O sistema BRT parou no dia 1º de abril e retornou nesta segunda (17). Natanael reconhece que é um reforço para os horários de pico, mas nada pode ser feito em relação a lotação. Ele argumenta que esse é um problema de todo o país. Acredita que quando as aulas retornarem, a frota possa aumentar proporcionalmente ao máximo outra vez.

"É uma situação muito difícil para o motorista controlar na rua. Como ele impede pessoas de entrarem nos ônibus se já tiver oito pessoas em pé? Como obriga a entrar somente de máscara, se não tem poder de polícia? Mas para ver que temos menos passageiros: o BRT transporte 38 mil passageiros. Na reabertura, transportou 3 mil", analisou Natanael.

image Paradas lotadas às noites e pessoas ansiosas: situação agravada no "novo normal" (Cristino Martins)

Semob e Setransbel: passageiros devem denunciar


Em nota, a Superintendência Executiva de Mobilidade Urbana de Belém (Semob) informou que "... enviou ofício para que as empresas cumpram os horários regulares de circulação dos coletivos e tem fiscalizado para que a determinação seja respeitada. A Semob ressalta que a parceria com a população é importante neste momento, para que denuncie qual linha específica não tem cumprido o que está sendo cobrado"

Para que a denúncia seja formalizada, é necessário informar o nome da linha, o código alfanumérico do veículo, dia, hora e local do ocorrido.
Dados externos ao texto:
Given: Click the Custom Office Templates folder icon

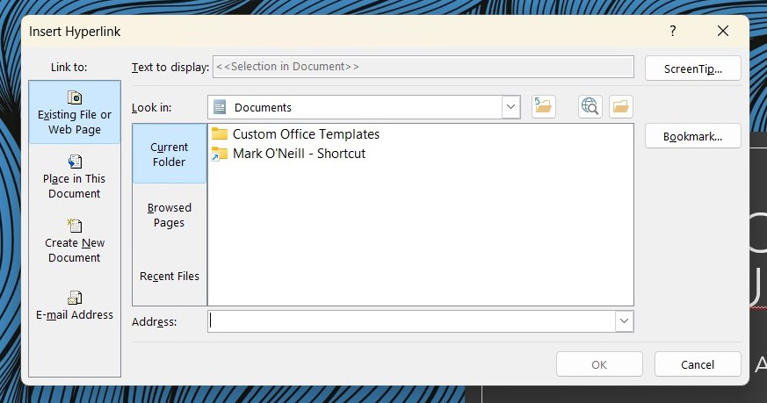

As denúncias podem ser feitas pelo e-mail contato.semob@belem.pa.gov.br ou pelos números 181 e 98429-0855. O Setransbel também afirma que duas horas de espera por um ônibus são injustificáveis e que as denúncias precisam ser feitas à Semob.

"Quanto ao transporte alternativo, durante a última semana, uma operação da Semob apreendeu 38 veículos que estavam adotando medidas irregulares no transporte de passageiros", diz a nota do órgão.